A CPI foi presidida por Mariana Carvalho (PSDB-RO) e o relator da Comissão foi o deputador Esperidião Amin (PP-SC). A principal medida prevê mudanças no Marco Civil da Internet (MCI - Lei 12.965/14) de uma forma que facilite a identificação de possíveis criminosos virtuais; o parecer também prevê tornar hediondos os crimes de pedofilia além de considerar crime a usurpação de qualquer dispositivo eletrônico, como tablets, smartphones, computadores.

Era uma vez...

A primeira manifestação de criação de uma lei contra crimes eletrônicos surgiu com o caso Carolina Dieckmann, em 2012. A Lei (nº12.737, de 2012) pune invasores de PCs com a intenção de roubar dados pessoais. A proposta agora visa ampliar o cerco para dispositivos móveis e também redes sociais e a pena teria aumento para até quatro anos.

Principais medidas

Uma das alterações do Marco Civil da internet (clique no link para mais notícias) prevê responsabilizar empresas que prestam serviços de internet que não retirarem imagens ou conteúdos solicitados dentro do prazo de 48 horas depois do pedido. “Deve-se considerar a impossibilidade prática do direito ao esquecimento. Bastam alguns cliques para que postagens sejam revividas e o pesadelo das vítimas seja reiniciado”, diz o relatório.

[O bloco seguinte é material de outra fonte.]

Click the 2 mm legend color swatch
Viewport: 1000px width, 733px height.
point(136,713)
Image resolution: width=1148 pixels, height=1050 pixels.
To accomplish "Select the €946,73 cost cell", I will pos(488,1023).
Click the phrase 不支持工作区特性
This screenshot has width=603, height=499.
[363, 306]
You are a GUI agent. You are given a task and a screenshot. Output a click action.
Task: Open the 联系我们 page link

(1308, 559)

O endereço de IP também deve constar como informação na hora do cadastro em qualquer tipo de serviço de internet. Dessa forma a polícia e o Ministério Público teriam mais poder para identificar o indivíduo por trás do endereço eletrônico.

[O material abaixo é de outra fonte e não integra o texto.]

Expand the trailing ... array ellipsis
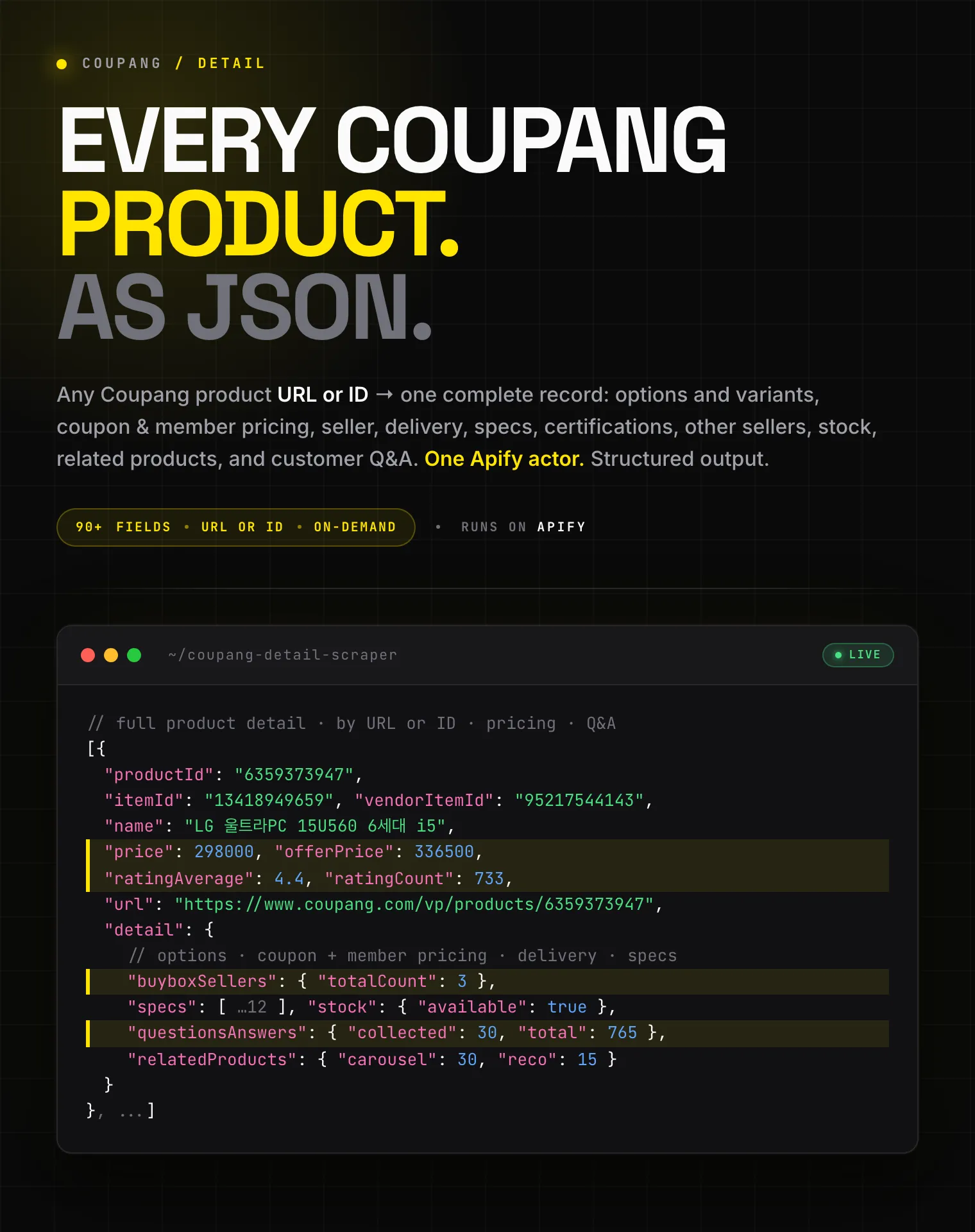The height and width of the screenshot is (1232, 975). click(130, 1111)
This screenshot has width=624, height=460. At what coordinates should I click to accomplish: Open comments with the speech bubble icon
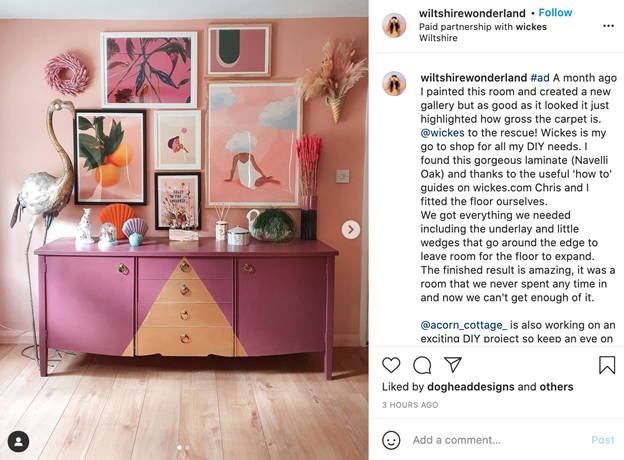pyautogui.click(x=422, y=364)
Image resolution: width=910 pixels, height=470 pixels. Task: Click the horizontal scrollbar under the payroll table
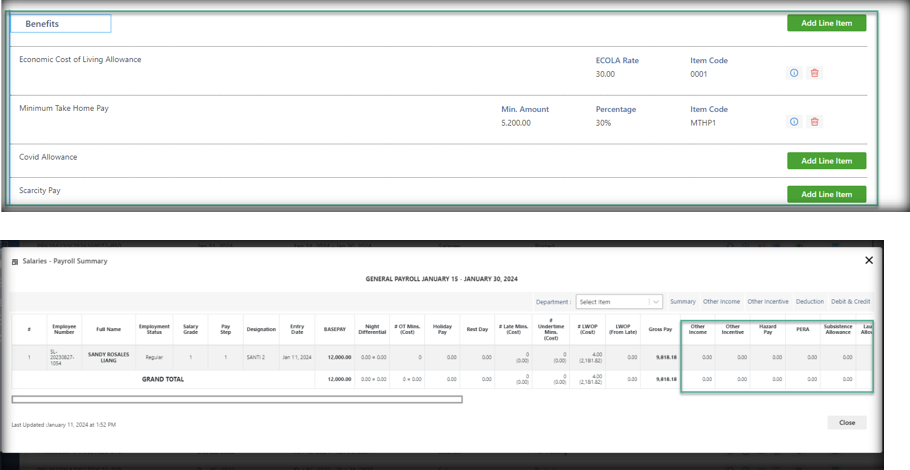237,400
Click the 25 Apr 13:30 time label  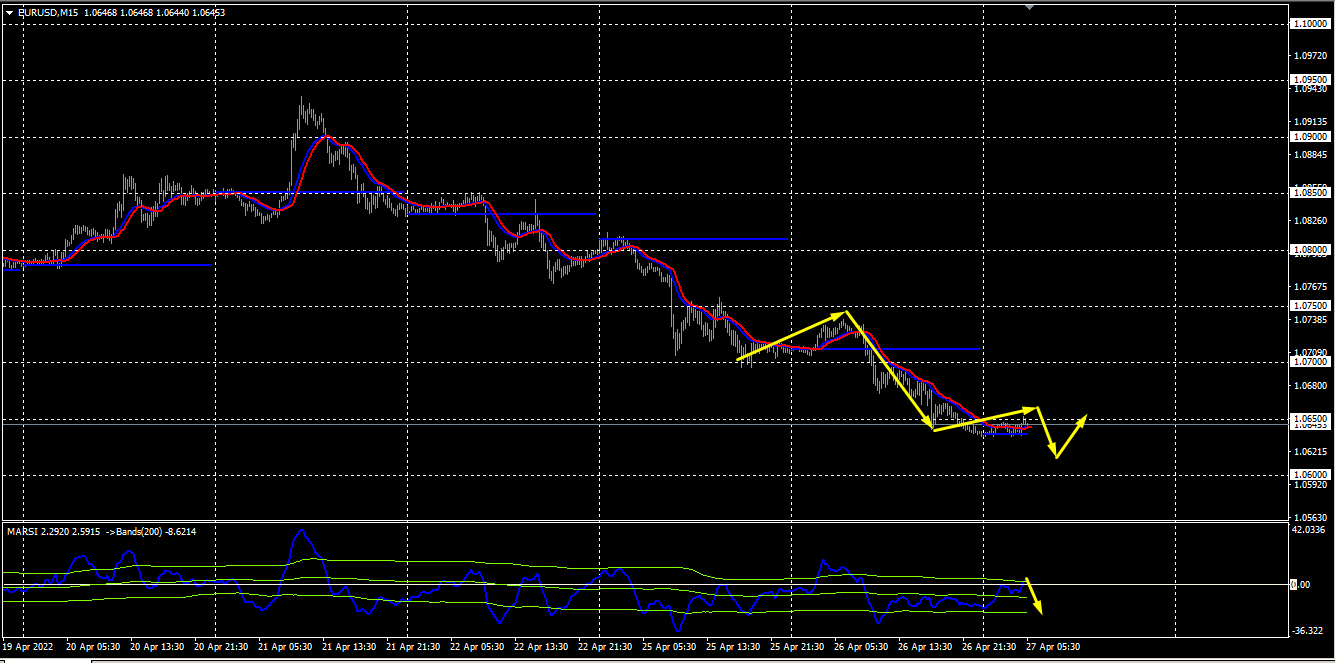click(732, 646)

Também importante pedido no relatório dos deputados quer dar mais liberdade para que, com ordens judiciais, seja permitido bloquear serviços ilegais na internet. A ideia é visa melhorar algo que passamos no final do ano passado quando o Whatsapp ficou fora do ar por praticamente meio dia. Os relatores destacam que a medida visa apenas tirar do ar serviços que ofereçam conteúdos ilegais como pornografia infantil ou que simplesmente firam a lei de direitos autorais.


O que dá para constatar é que a linha que conduz a segurança contra crimes virtuais estará mais afiada, no entanto, abre brecha para que outros serviços legítimos também se “cortem”.